The two new stores which were opened for two and six weeks respectively,
had total sales of $2,138,000, a portion of which helped cause the decline
in same store sales. For the remainder of the year, total sales should
increase as a result of the new stores.
Gross profit, as a percentage of sales, increased to 24.23% in the
second fiscal quarter of 1995 from 23.20% in the same quarter of 1994. On
a year-to-date basis, gross profit increased to 23.63% as compared with
23.33%, last year. The increase in gross profit is attributable to higher
sales of Western Beef brand products and purchasing efficiencies.
Selling, general and administrative expenses, including rent
expense-affiliates and interest expense, as a percentage of sales,
increased to 21.28% in the second fiscal quarter of 1995 from
20.24% in the same quarter of 1994. On a year-to-date basis, selling,
general and administrative expenses, including rent expense-affiliates and
interest expense, increased to 21.02% as compared with 20.82% in 1994. The
selling, general and administrative cost category includes payroll,
bonuses and operating costs. These increases are primarily due to 1995
store opening costs of approximately $600,000 of which $500,000 was
incurred in the second quarter.
Liquidity and Capital Resources
Cash flows from operations were $2,949,000 for the twenty-six weeks ended
June 30, 1995 as compared to $2,745,000 for the comparable period of 1994.

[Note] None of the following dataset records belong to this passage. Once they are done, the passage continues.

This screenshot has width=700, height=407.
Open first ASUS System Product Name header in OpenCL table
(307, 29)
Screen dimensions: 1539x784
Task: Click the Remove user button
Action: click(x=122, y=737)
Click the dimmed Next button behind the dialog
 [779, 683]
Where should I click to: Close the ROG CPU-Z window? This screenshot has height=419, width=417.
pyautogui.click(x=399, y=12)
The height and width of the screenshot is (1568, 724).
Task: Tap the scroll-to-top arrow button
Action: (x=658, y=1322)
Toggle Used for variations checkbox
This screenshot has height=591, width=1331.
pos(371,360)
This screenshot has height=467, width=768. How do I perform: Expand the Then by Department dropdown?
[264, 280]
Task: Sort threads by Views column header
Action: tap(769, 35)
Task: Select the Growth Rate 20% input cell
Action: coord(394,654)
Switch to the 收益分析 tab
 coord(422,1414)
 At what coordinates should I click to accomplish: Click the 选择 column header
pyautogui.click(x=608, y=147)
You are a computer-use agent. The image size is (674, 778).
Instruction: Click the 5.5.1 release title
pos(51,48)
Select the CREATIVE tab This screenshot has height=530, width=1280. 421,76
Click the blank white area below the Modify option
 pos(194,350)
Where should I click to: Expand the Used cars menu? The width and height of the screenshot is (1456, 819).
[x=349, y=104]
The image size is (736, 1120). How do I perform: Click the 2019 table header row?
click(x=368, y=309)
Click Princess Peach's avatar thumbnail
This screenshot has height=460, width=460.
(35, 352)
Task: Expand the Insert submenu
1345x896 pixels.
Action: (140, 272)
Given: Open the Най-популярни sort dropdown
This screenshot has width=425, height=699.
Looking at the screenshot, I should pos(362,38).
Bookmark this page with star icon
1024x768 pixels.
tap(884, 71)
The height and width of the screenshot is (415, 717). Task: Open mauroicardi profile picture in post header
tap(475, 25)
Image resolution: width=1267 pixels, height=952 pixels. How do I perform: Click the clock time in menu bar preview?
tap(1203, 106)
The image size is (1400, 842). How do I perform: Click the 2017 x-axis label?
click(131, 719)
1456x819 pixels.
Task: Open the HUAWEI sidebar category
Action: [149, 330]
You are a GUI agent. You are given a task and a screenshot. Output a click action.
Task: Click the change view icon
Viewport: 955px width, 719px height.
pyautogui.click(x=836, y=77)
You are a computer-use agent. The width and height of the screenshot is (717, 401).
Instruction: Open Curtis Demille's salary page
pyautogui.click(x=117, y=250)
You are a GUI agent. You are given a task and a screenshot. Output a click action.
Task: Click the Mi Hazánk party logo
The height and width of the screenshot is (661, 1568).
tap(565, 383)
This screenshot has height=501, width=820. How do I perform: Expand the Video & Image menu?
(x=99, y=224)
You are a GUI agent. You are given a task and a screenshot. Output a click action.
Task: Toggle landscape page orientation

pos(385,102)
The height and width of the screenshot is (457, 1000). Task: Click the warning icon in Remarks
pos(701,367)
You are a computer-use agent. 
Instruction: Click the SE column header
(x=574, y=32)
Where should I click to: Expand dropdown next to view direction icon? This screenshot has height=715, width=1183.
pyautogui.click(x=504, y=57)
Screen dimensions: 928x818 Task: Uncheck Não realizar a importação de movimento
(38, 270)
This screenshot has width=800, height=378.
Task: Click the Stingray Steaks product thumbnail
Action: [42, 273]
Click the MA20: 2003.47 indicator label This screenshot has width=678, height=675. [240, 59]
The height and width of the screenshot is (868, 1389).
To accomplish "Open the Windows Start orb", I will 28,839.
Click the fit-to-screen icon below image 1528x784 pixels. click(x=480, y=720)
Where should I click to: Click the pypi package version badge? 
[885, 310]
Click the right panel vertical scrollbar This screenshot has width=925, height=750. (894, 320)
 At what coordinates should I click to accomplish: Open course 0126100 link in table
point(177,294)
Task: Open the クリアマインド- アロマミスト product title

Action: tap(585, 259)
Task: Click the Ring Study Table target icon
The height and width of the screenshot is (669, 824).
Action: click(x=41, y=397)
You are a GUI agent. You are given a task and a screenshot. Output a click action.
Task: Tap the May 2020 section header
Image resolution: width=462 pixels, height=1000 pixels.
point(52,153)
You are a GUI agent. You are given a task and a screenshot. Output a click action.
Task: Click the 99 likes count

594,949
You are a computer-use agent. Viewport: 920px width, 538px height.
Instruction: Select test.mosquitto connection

The increases in accounts receivable and inventory were offset by
increases in accounts payable, accrued expenses and taxes payable. The
increases in inventory and accounts payable resulted from the two new
stores that opened in the second quarter of 1995. Cash flow from
operations plus cash on hand were sufficient to pay for capital
expenditures and long-term debt requirements.
Most of the capital expenditures incurred were made in connection with the
three new stores under construction, two of which were opened by the end
of June 1995, and the upgrading of point-of-sale equipment in three
stores. The Company believes that cash on hand and its $3,000,000 bank
line of credit which expires on July 31, 1996, will be sufficient to meet
its operational needs and to fund the remaining costs to open the third
new store. The Company also has several financial institutions that would
be available to refinance new store equipment, usually over a five year
period.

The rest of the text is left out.